Amid wider cuts to aid budgets, USAID shutting down, and US pressure on the World Bank to expand fossil fuel lending, it will be even harder to deliver on the global pledge to halve air pollution deaths by 2040.
The report also shows that the limited funding available is highly unevenly distributed. The Philippines, Bangladesh and China received 65% of outdoor air quality finance in 2023. Meanwhile Sub-Saharan Africa saw a 91% fall to just $11.8 million, equivalent to less than 1% of all global outdoor air quality funding.
Outdoor air pollution causes 5.7 million deaths a year, a figure the World Bank projects will rise to 6.2 million by 2040 without stronger action. It is also responsible for an estimated 1.2 billion lost work days globally each year. Meanwhile around 85% of air pollution comes from burning fossil fuels and biomass.

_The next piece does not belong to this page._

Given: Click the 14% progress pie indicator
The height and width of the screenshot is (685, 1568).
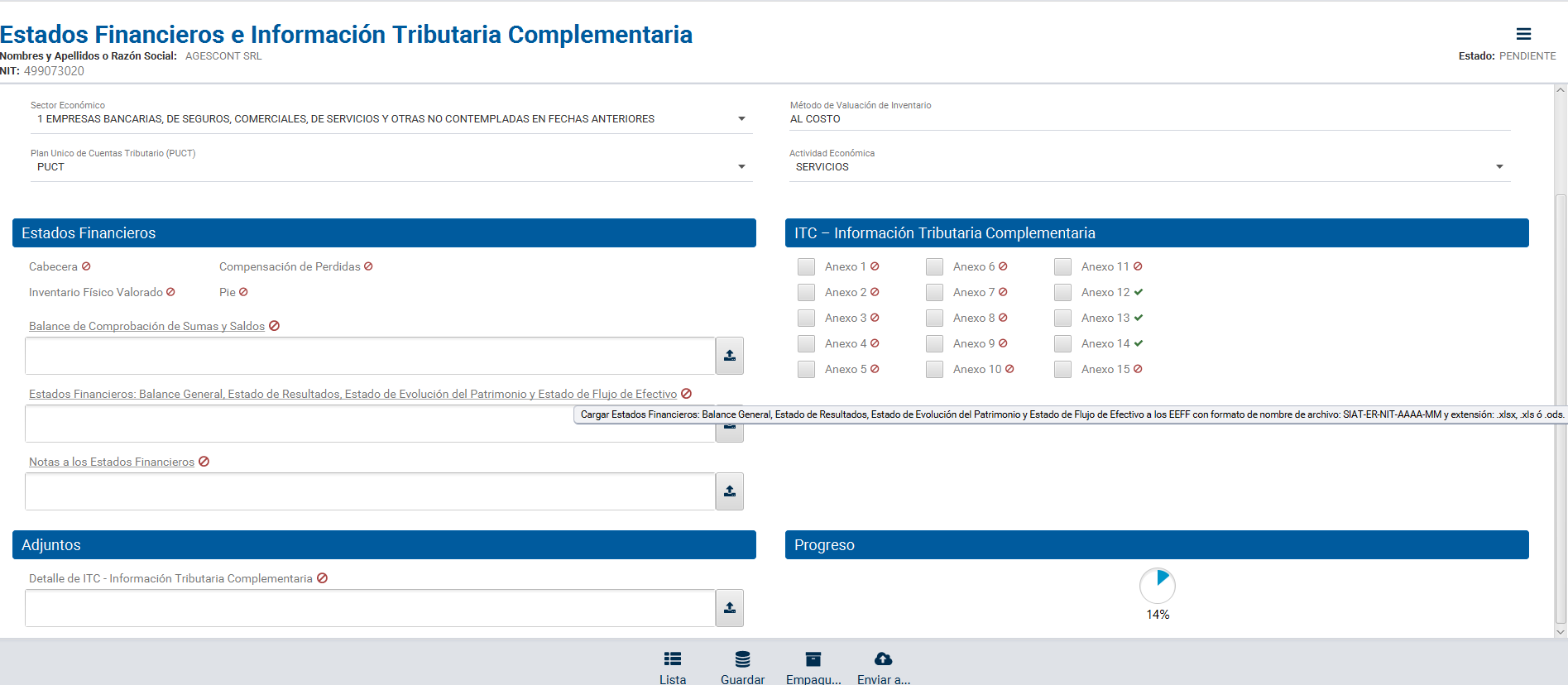Looking at the screenshot, I should [1157, 585].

Earlier in 2025 at the World Health Organization’s (WHO) World Health Assembly, Member States formally endorsed a voluntary target to halve the health impacts of anthropogenic air pollution by 2040. This is the first time air quality has been included in a WHO roadmap with a clear global health target tied to pollution reduction. In parallel, under the Presidency of South Africa, air quality was elevated as a standalone priority for the first time in the G20’s environment and climate workstream.

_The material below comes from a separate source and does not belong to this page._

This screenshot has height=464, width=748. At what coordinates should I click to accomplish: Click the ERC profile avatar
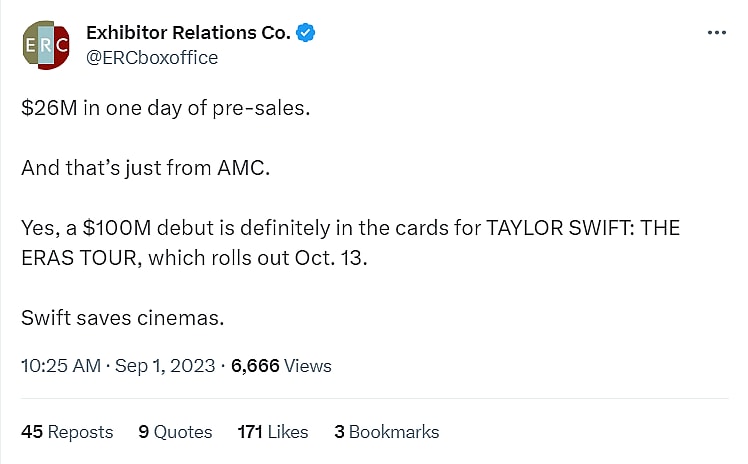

The report sets out a clear path for governments and development banks to reverse these trends and build on the political momentum created this year at the World Health Assembly and the G20. It calls for clean air objectives to be embedded at the core of climate and development finance—so that existing funding achieves more, ensuring that every project delivers health as well as economic growth and emissions benefits. It underlines the urgency of directing more resources to Africa and other regions currently left behind, where the pollution burden is high but funding is almost non-existent. And it makes the case for a decisive end to aid that prolongs fossil fuel use, redirecting finance instead towards a fairer, cleaner transition. Unless donors take these steps, the landmark WHA pledge risks becoming an empty promise.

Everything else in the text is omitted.